Milton Gomes de Amorim nunca foi ouvido pela Polícia Civil do Espírito Santo, embora estivesse vivo na época das investigações.

Quando intimado, ele alegou que estava passando mal e nunca mais foi procurado pela polícia.

Foto: Reprodução/ TV Vitória

O que diz a gestão do hospital?

A equipe da TV Vitória/Record também buscou prontuários e informações no Hospital Infantil da Capital. A gestão atual disse que recebeu com surpresa e perplexidade os relatos das suspeitas das famílias.

Recebemos com bastante surpresa a informação. Ela chegou para nós por meio da assessoria de comunicação. Ficamos, assim como todos, perplexos com a situação. Nas nossas buscas e levantamentos com ex-diretores, que ainda fazem parte do quadro da Secretaria de Saúde, não conseguimos encontrar relatos ou informações de que alguém tivesse conhecimento dos fatos.

Clio Zanella Venturim, atual diretor-geral do hospital

Sobre o declarante de óbito ter trabalhado no hospital, o atual diretor-geral disse que não há registros ou relatos de funcionários da época sobre Milton. “Todas as pessoas que conversamos, funcionários mais antigos, ninguém lembra ou faz menção desse funcionário.

Clio Zanella Venturim atua na gestão do hospital desde 2023. (Foto: TV Vitória/Record)

Restos mortais ainda existem?

No Cemitério de Maruípe, local em que os bebês das famílias ouvidas pela reportagem foram supostamente enterrados, a equipe da TV Vitória/Record foi informada por funcionários que todos os corpos enterrados há muitos anos são desenterrados e têm os ossos recolhidos.
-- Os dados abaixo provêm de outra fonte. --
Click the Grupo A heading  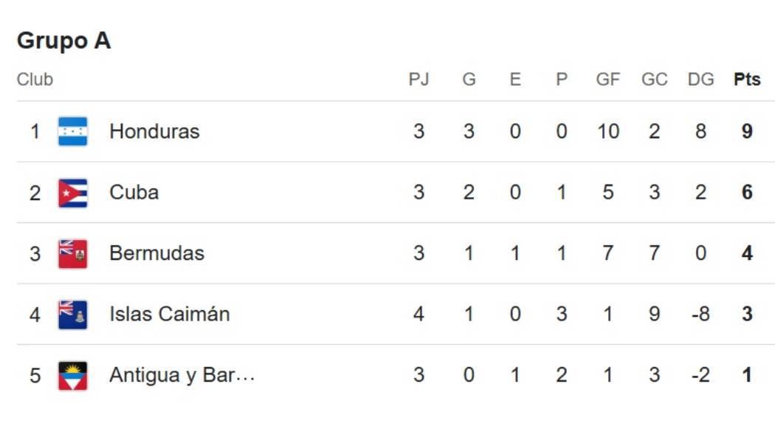click(x=63, y=41)
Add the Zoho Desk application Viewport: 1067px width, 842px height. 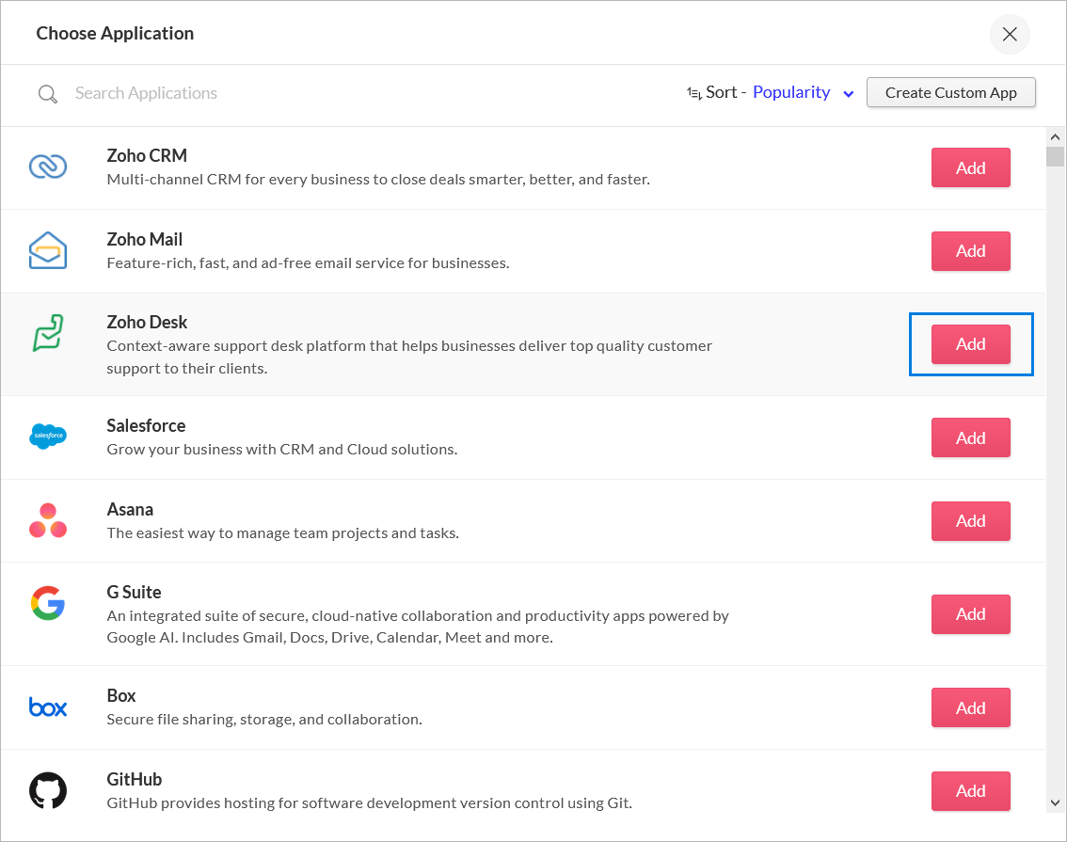970,343
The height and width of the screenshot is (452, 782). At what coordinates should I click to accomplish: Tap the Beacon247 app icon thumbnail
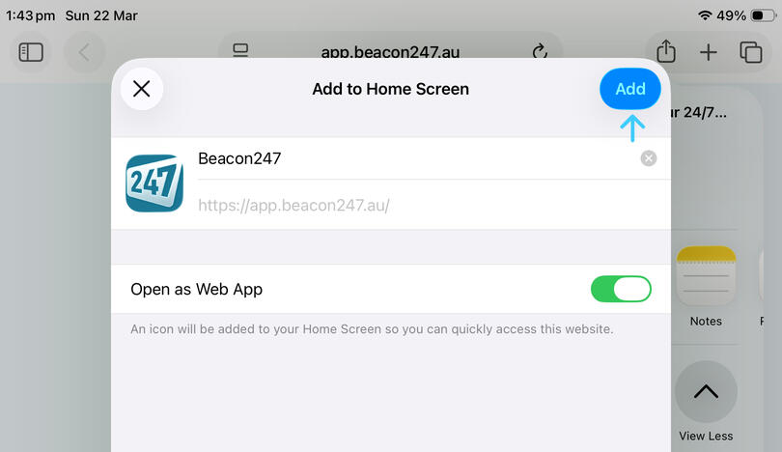(154, 184)
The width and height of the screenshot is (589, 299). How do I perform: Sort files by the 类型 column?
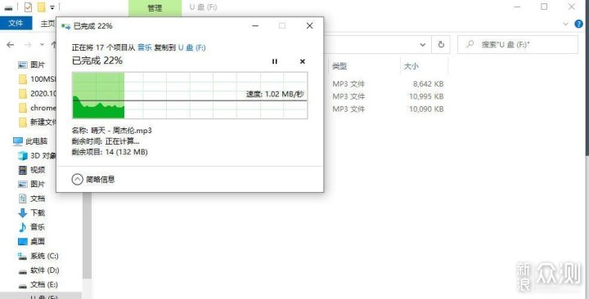point(339,66)
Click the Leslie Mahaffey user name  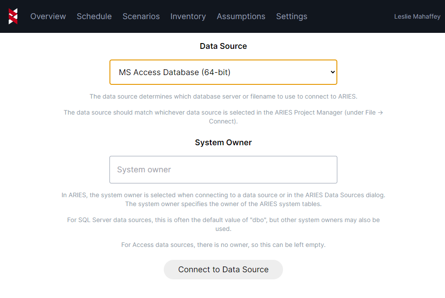pyautogui.click(x=417, y=16)
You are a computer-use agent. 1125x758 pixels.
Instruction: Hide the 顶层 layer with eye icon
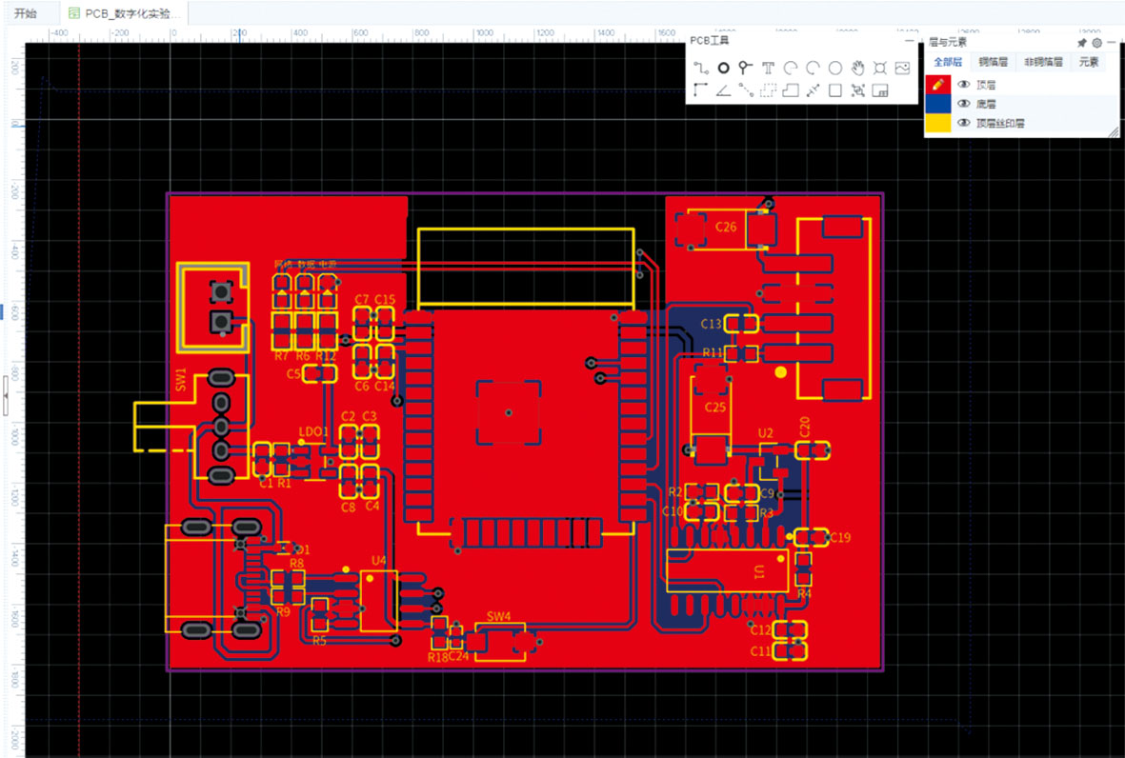(964, 85)
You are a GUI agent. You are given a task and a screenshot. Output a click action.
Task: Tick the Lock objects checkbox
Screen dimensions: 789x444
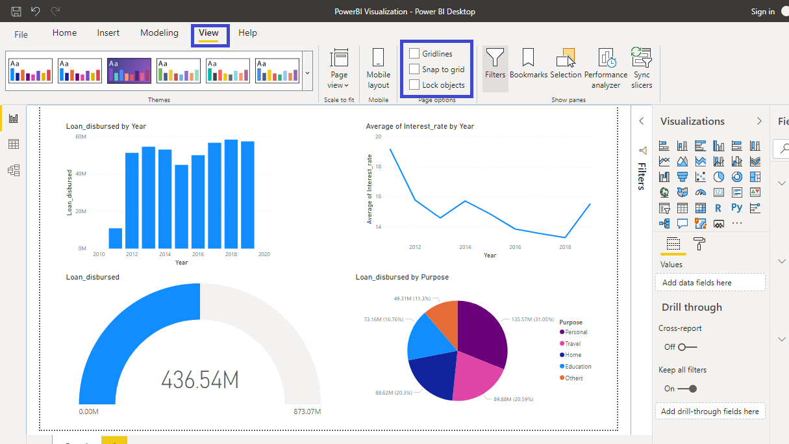pyautogui.click(x=414, y=85)
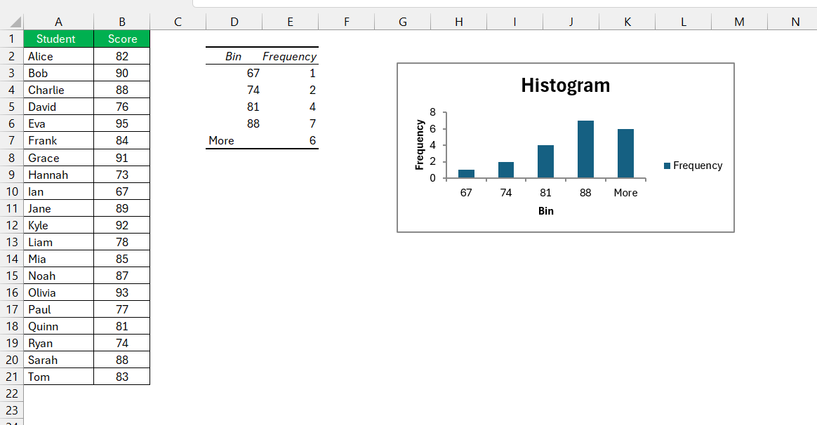This screenshot has height=425, width=817.
Task: Select the horizontal category axis showing bin values
Action: click(x=545, y=192)
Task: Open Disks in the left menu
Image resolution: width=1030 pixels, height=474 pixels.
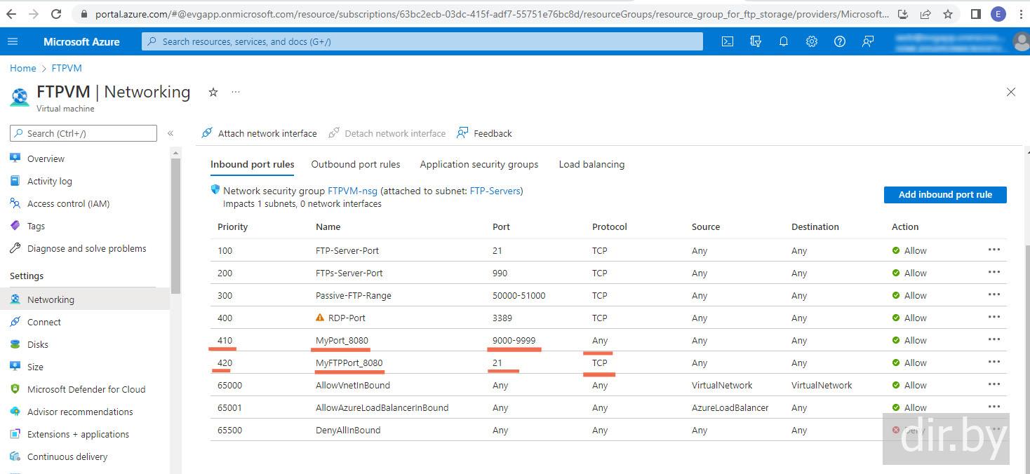Action: 38,344
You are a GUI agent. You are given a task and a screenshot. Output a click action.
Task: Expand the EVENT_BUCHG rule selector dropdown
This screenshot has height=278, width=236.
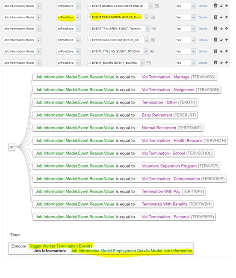pos(142,63)
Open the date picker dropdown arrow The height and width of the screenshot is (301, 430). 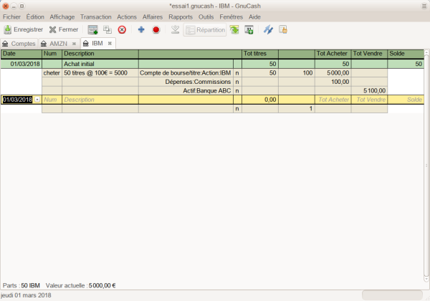(x=37, y=100)
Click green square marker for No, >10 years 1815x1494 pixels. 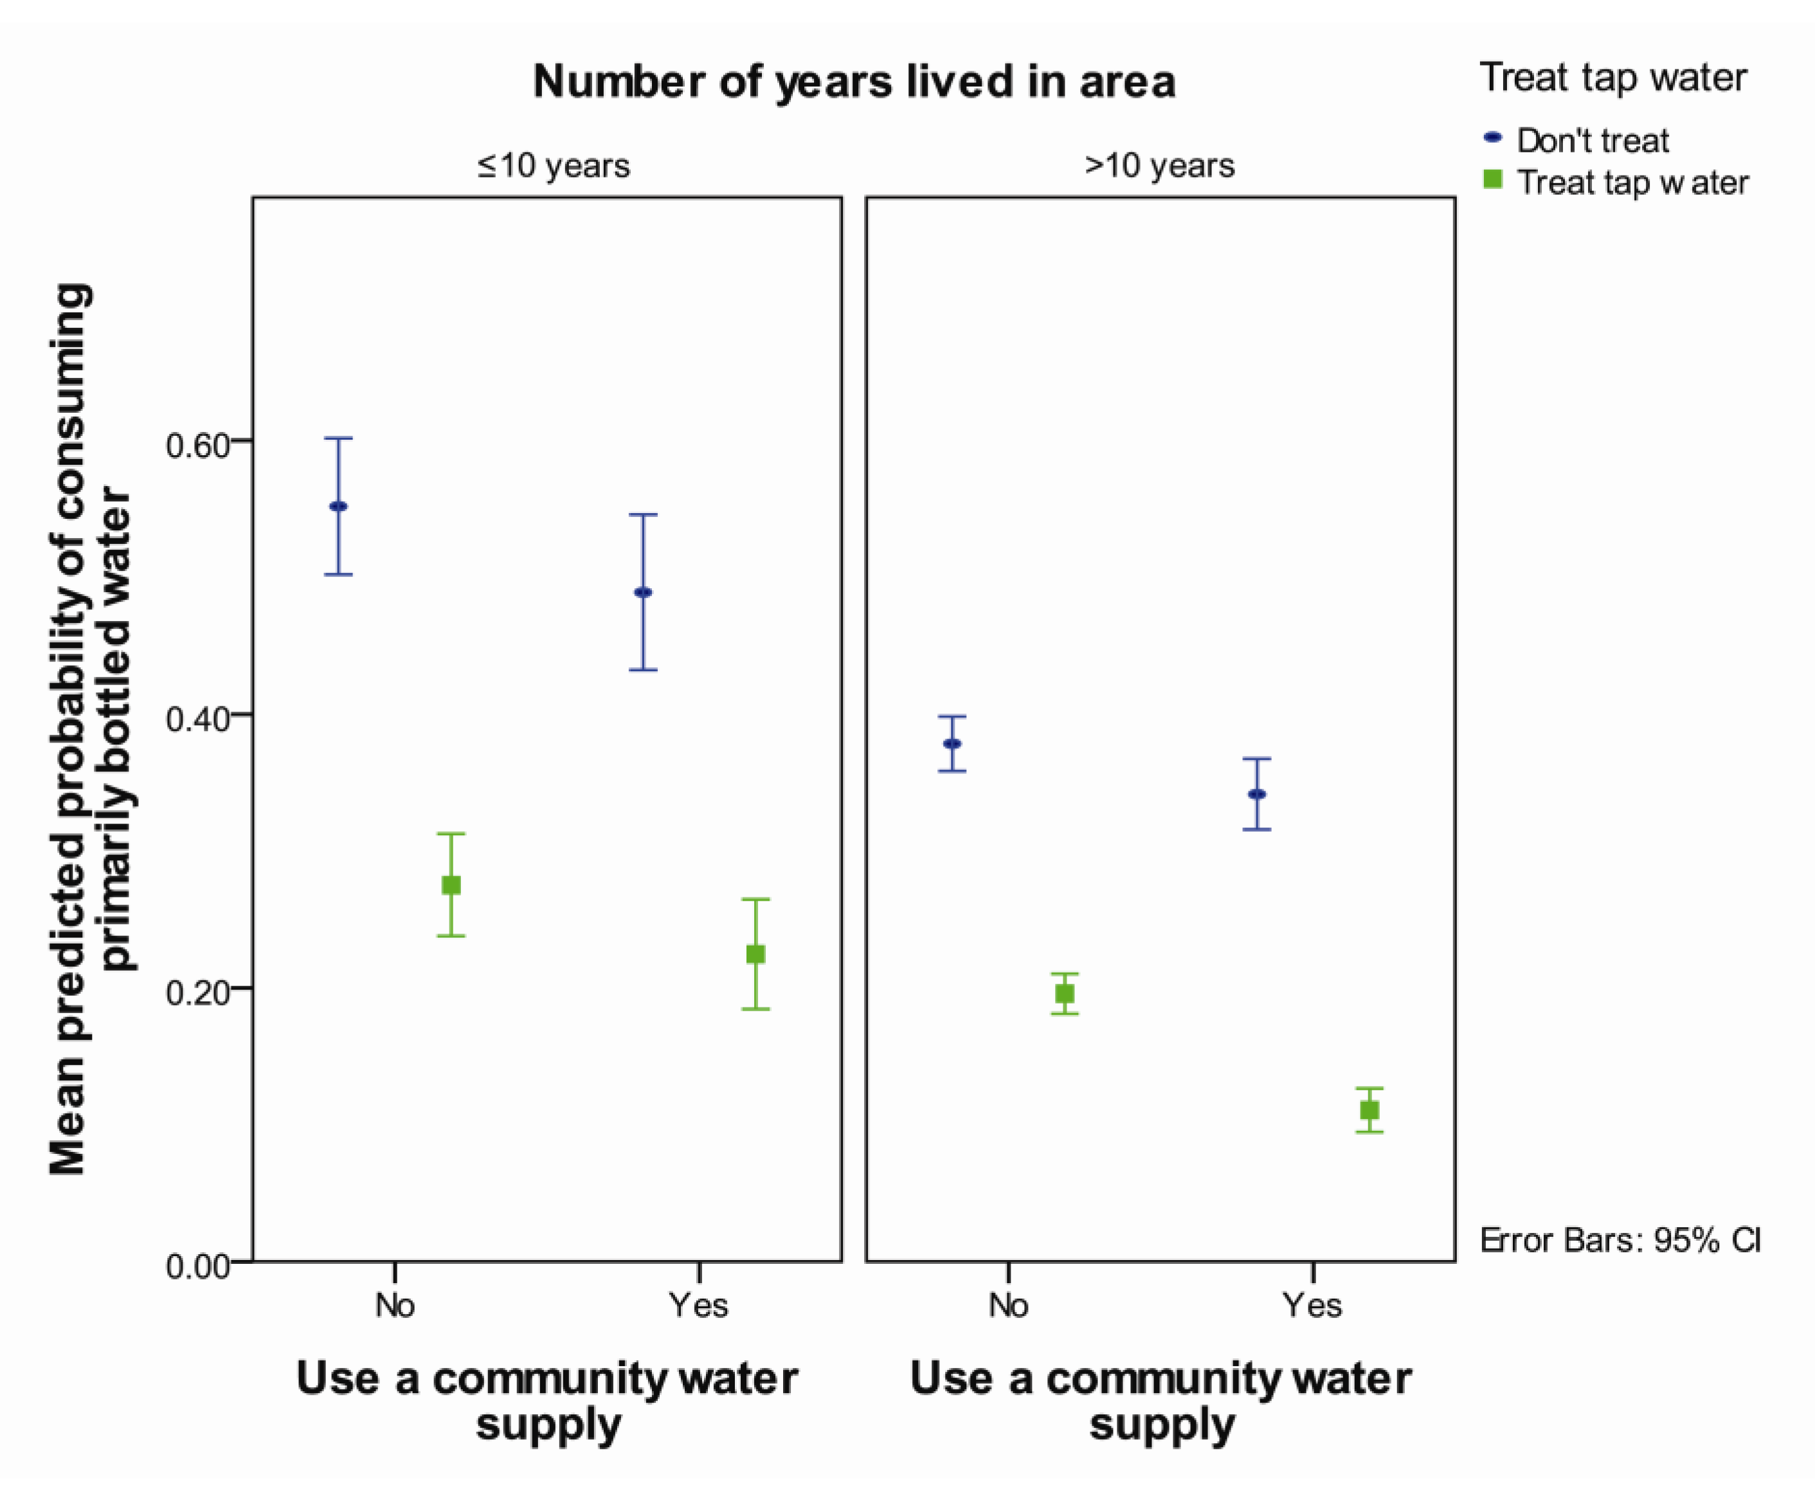pos(1065,993)
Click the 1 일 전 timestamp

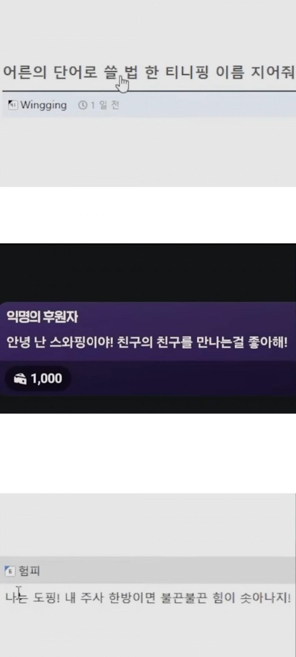[105, 105]
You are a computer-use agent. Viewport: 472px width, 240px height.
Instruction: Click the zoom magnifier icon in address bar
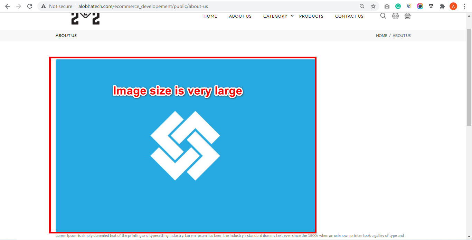tap(362, 6)
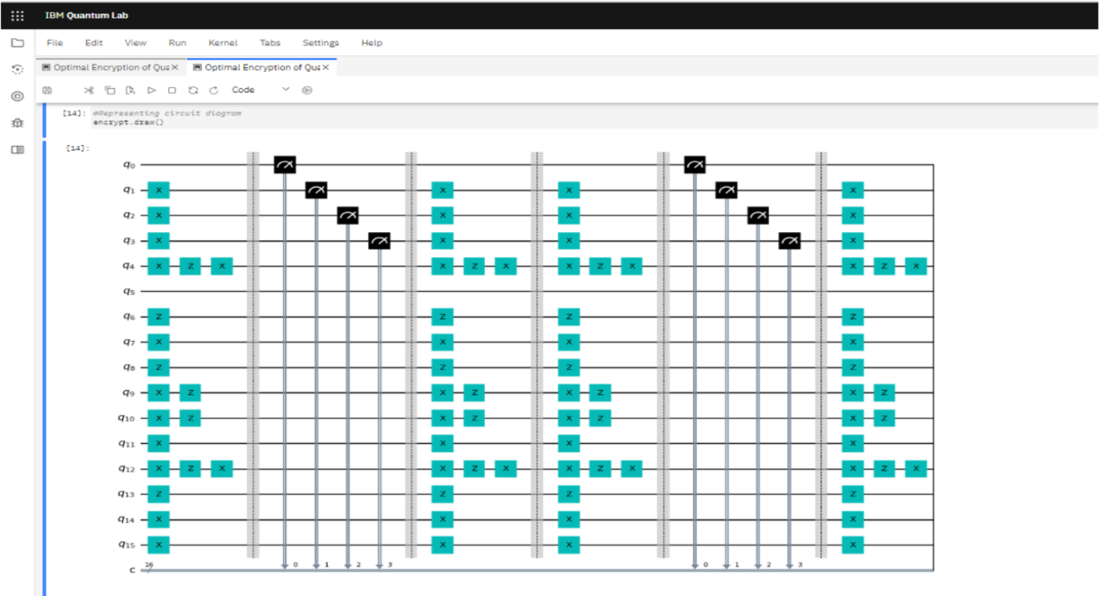This screenshot has height=596, width=1102.
Task: Open the file browser folder icon
Action: click(17, 43)
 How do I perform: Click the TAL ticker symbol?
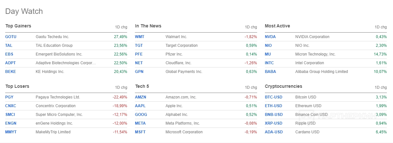(x=9, y=46)
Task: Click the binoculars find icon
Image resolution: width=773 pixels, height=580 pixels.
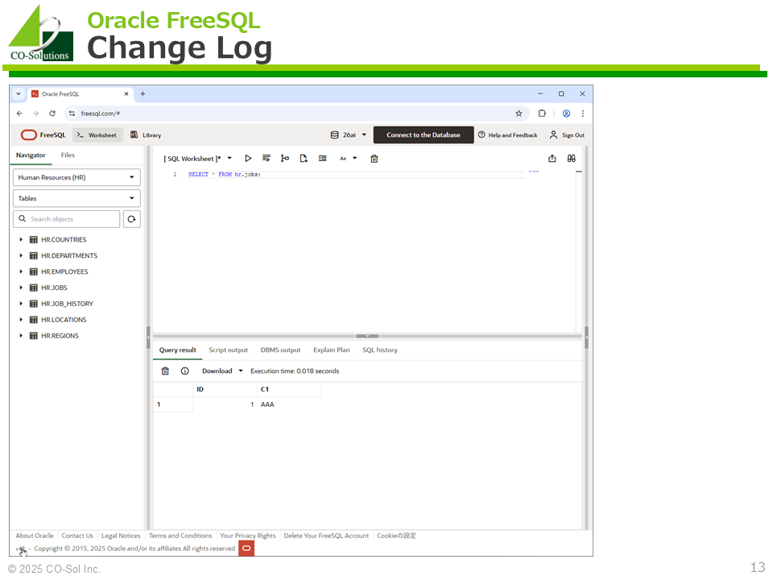Action: (x=571, y=159)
As ossadas das décadas de 1960 e 1970, de acordo com os funcionários, foram lançadas em um fosso sem nenhum tipo de identificação. 

Fossos no Cemitério de Maruípe guardam ossadas antigas. (Foto: TV Vitória/Record)

Por nota, a Prefeitura de Vitória disse que as mortes de indigentes são conduzidas pela Polícia Civil. 

O Ministério Público do Espírito Santo disse que recebeu os casos em 2022 pela Secretaria de Direitos Humanos e que as informações foram encaminhadas para a Polícia Civil.